Lastly, and probably the most important takeaway here, as shown below, historically, once year over year new home price growth in China begins to slow, this is typically a precursor to herculean iron ore port inventory destocking.

So what’s the likelihood that home prices in China continue to trend lower? Well, in our view, the fact that China’s yield curve is now inverted (the 1-year SHIBOR rate is now below the 1-month, 3-month, and 6-month SHIBOR rates), as well as the fact that banks, for the first time ever: (a) now charge more to lend amongst themselves than to corporations (evidenced by the fact that the 1-year SHIBOR rate of 4.43% is above the China 1-year Loan Prime rate of 4.30%), and (b) now charge more to lend among themselves than it costs them to take money from the PBoC (evidenced by the fact that the 1-year SHIBOR rate of 4.43% is above the China 1-year Benchmark Lending rate of 4.35%), implies credit tightening continues to plague a number of Chinese markets. Stated differently, evidenced by the deteriorating home price growth trend in China in May, credit tightening in China is beginning to show transfer effects (i.e., the rise in lending rates in China is now transferring from financial markets to the real economy).

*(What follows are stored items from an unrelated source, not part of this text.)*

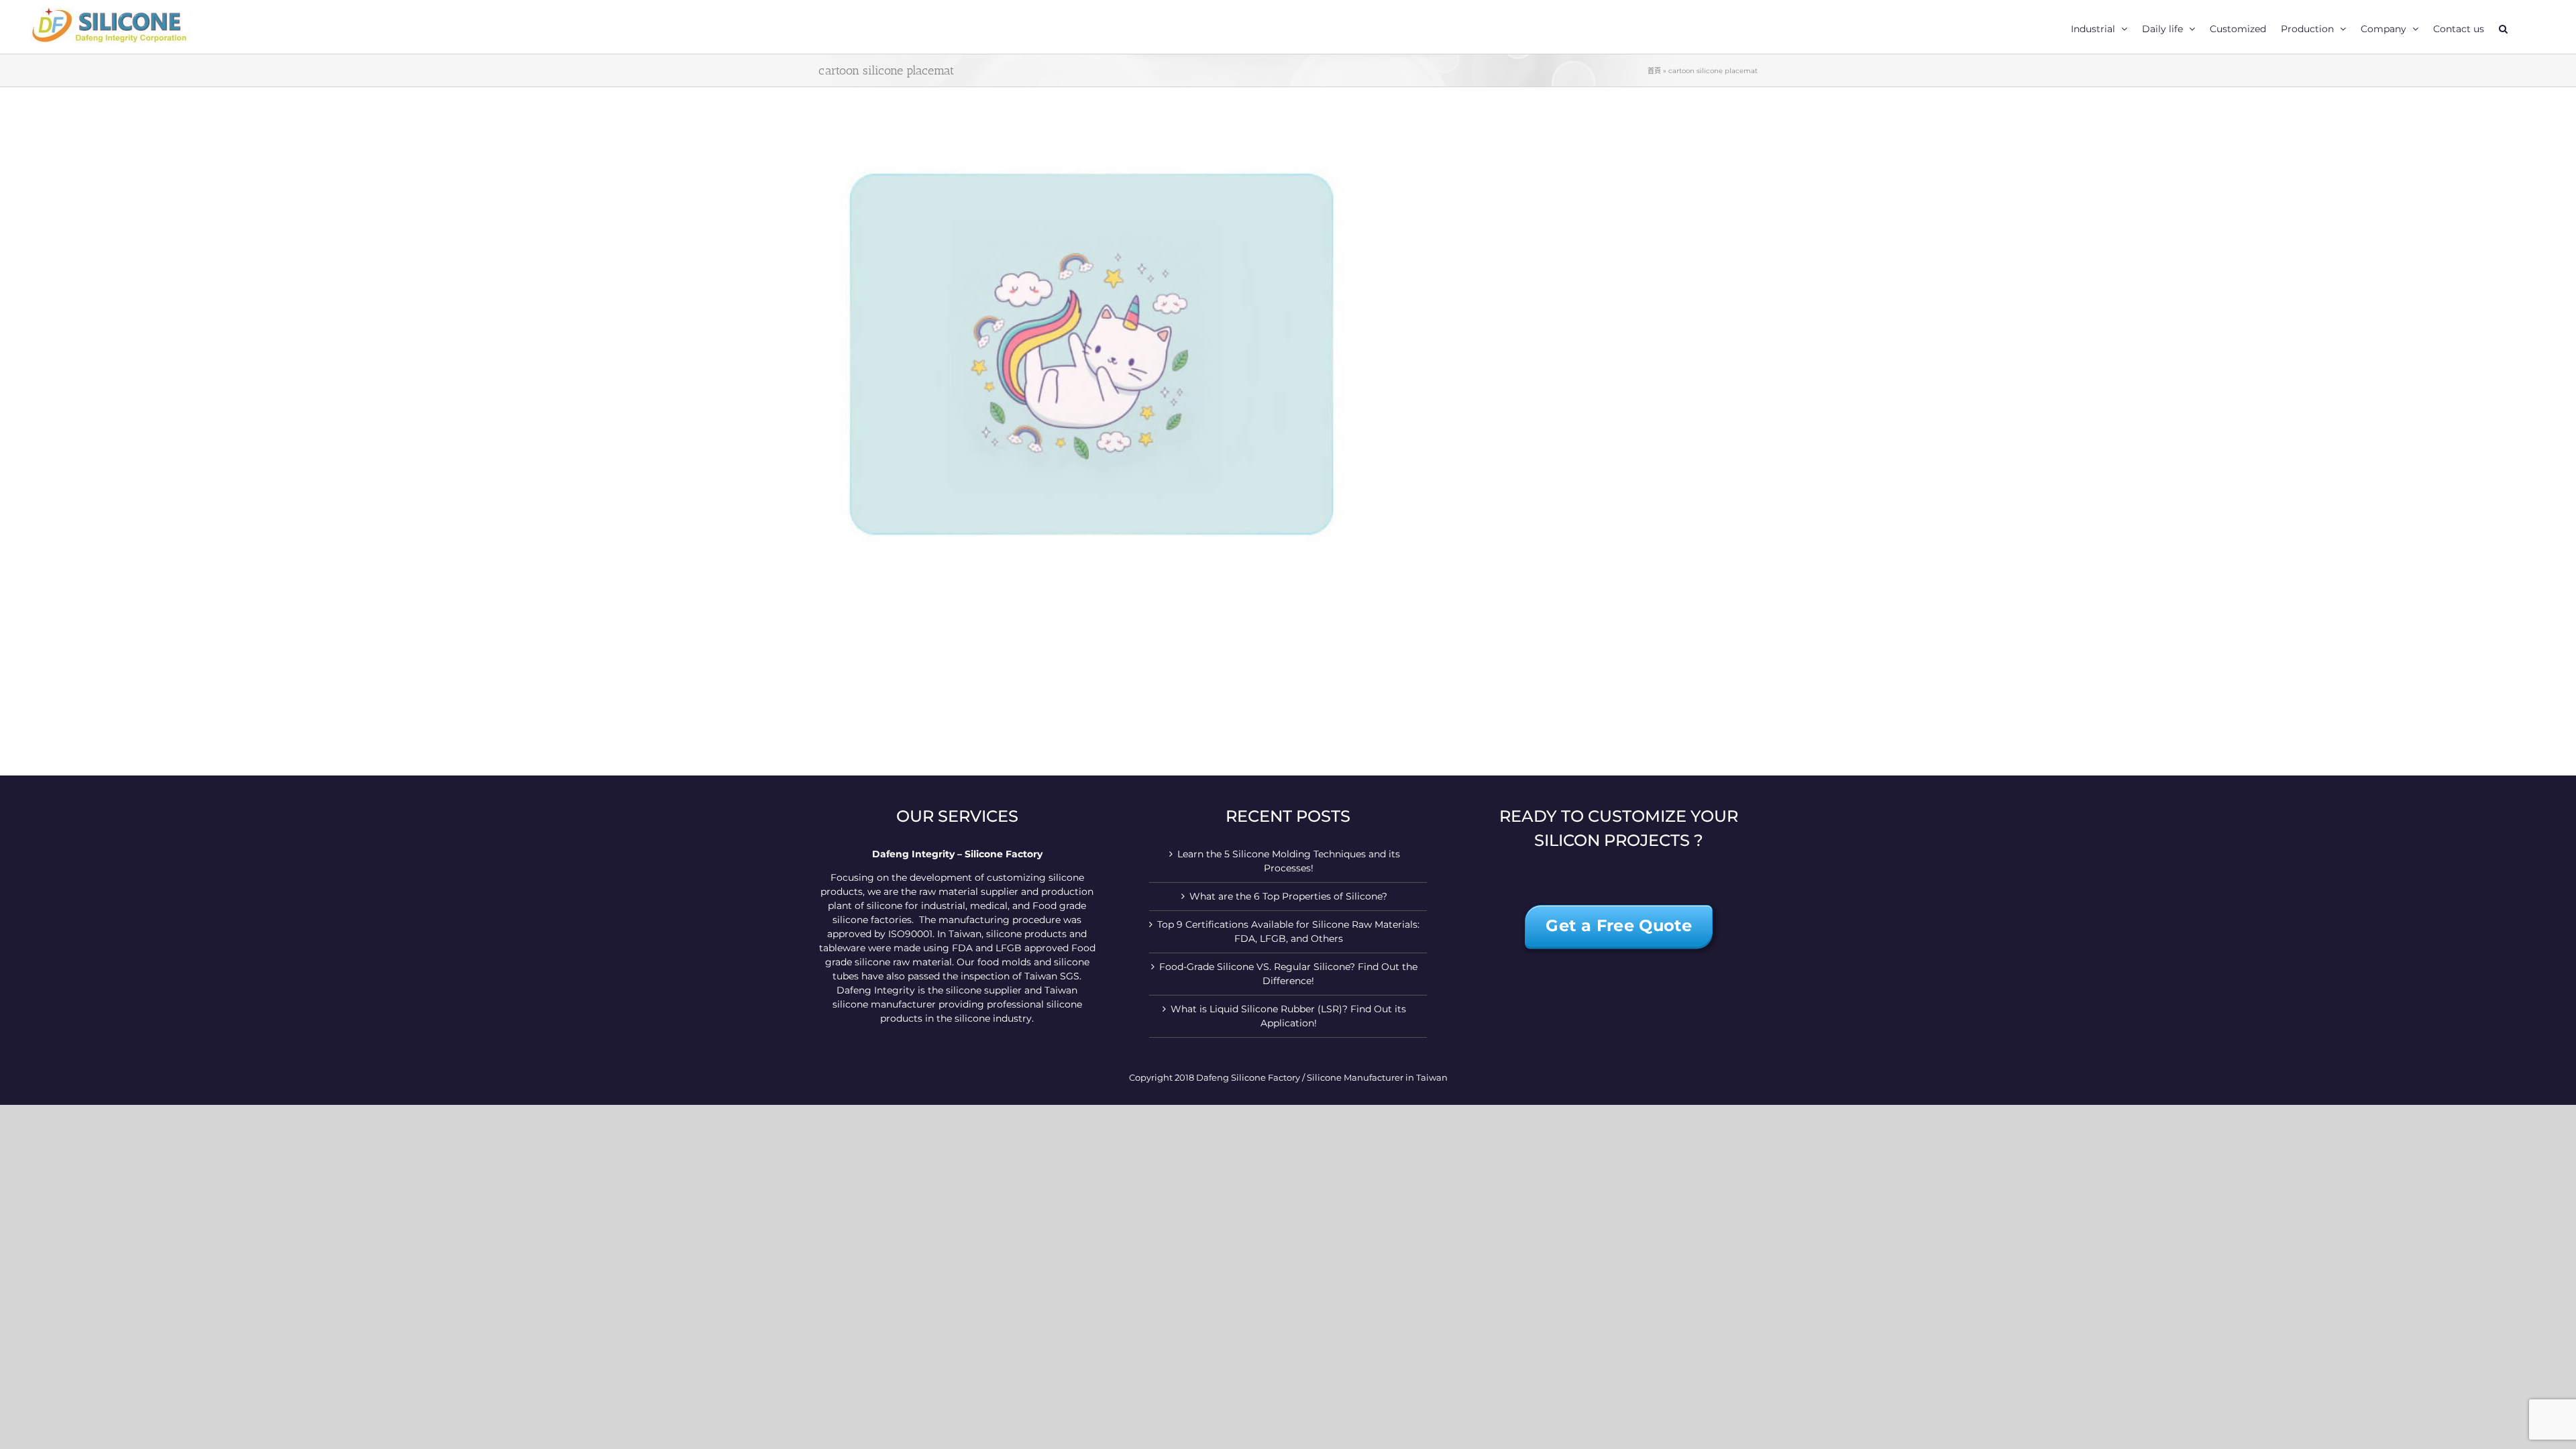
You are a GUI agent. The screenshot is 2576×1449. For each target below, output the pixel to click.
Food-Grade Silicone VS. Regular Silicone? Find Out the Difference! (1288, 974)
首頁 (1654, 70)
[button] (2503, 27)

Exhibit 4: China New Home Price Growth vs. Iron Ore Port Inventories



Source: National Bureau of Statistics (NBS), Shanghai SteelHome, Axiom Capital Research.

CONCLUSION: Should home price growth in China continue to slow, we foresee a prodigious Chinese iron ore port inventory destocking cycle taking hold. And, as any investment professional knows, when a commodity good is defined by record inventory levels (Chinese iron ore port stocks are just off all-time record highs), and a sharp destocking cycle takes form, this usually spells TROUBLE for the underlying commodity good (when you destock, you de facto bring organic demand to a virtual stop).

With the above as a backdrop, and also considering: (1) China’s 1-year SHIBOR rate is up nearly 140bps since China began its “stealth tightening” in 4Q16 (i.e., nearly double the 75bps in tightening the US Fed has done over the past several months), (2) China’s 1-year SHIBOR rate hasn’t declined since 4/14/17, and (3) year-to-date 2017, China’s 1-year SHIBOR rate has only fallen a total of 3 days, we see further weakening in China’s home sales price growth as likely. As a result, we also expect much weaker iron ore prices as an extensive destocking cycle takes hold, pushing organic demand for new ore produced materially lower. Resultantly, we continue to expect iron ore prices to exit 2017 in the low $40s, moving to the low $30s in 2018 (this is not Consensus at present, even amongst the iron ore “bears”).